Wednesday, March 12, 2008
If you go
What: Oak Creek election forum, sponsored by the League of Women Voters
When: 7 p.m. Tuesday
Where: South Routt Community Center
Oak Creek election calendar
Today: Last day to fill a vacancy in nominations (due to death or withdrawal)
Monday: Last day to appoint election judges
March 22: Last day to give written or printed notice of election
March 28: Last day to file application for absentee ballot
April 1: Election Day
April 8: Last day to make abstract of votes; last day for interested party to request a recount
April 11: Recounts must be completed
April 18: Last day to contest election if no recount is conducted
April 21: Last day to contest if recount is conducted
Steamboat Springs While Hayden officials consider canceling the town's election because of unopposed races, Oak Creek is gearing up for heavily contested races for mayor and trustee positions. The interest could be a reflection of a number of contentious issues in the South Routt town, including how the town's police force carries out its duties.

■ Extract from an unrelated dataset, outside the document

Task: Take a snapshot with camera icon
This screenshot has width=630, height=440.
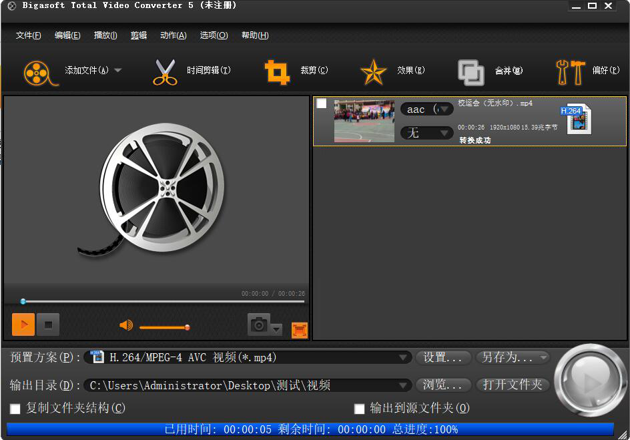Action: pyautogui.click(x=259, y=325)
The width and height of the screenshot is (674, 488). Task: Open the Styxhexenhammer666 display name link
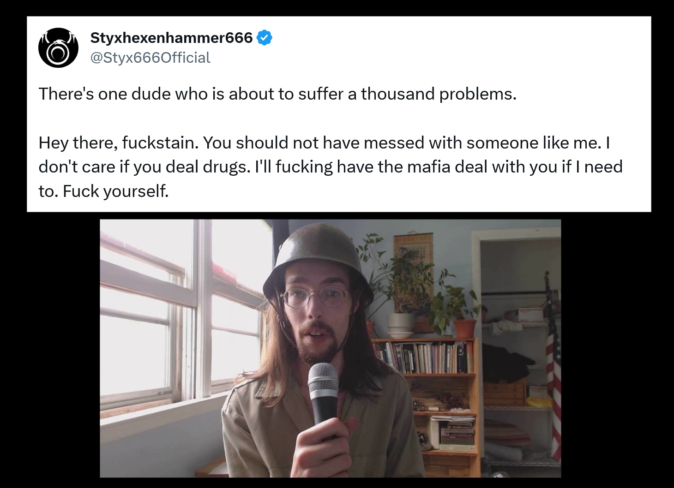click(171, 37)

Three candidates are running for mayor, and 11 candidates are seeking four trustee seats in the April 1 municipal election. Current mayor J. Elliott will face former trustee Bill Paxton and former mayor Gerry Greenwood.
Elliott, who was first elected to the Town Board in 2002, was appointed mayor in November 2006 after Kathy "Cargo" Rodeman resigned. Elliott said he is seeking re-election to continue work on the town's current projects, including pending annexations, the update to the town's Comprehensive Plan, and sewer and wastewater projects.
"We've got a lot on our plate we've got to deal with," Elliott said.
Paxton served on the Town Board from 2000 to July 2006, when he resigned citing dissatisfaction with town decisions regarding several Oak Creek residents. Later that year, Paxton submitted a letter of interest for the position of mayor after Rodeman's resignation.
Paxton is aiming to get back into town government because he is disappointed with its current leadership.
"I think there needs to be a change, and I think I can make that change," he said.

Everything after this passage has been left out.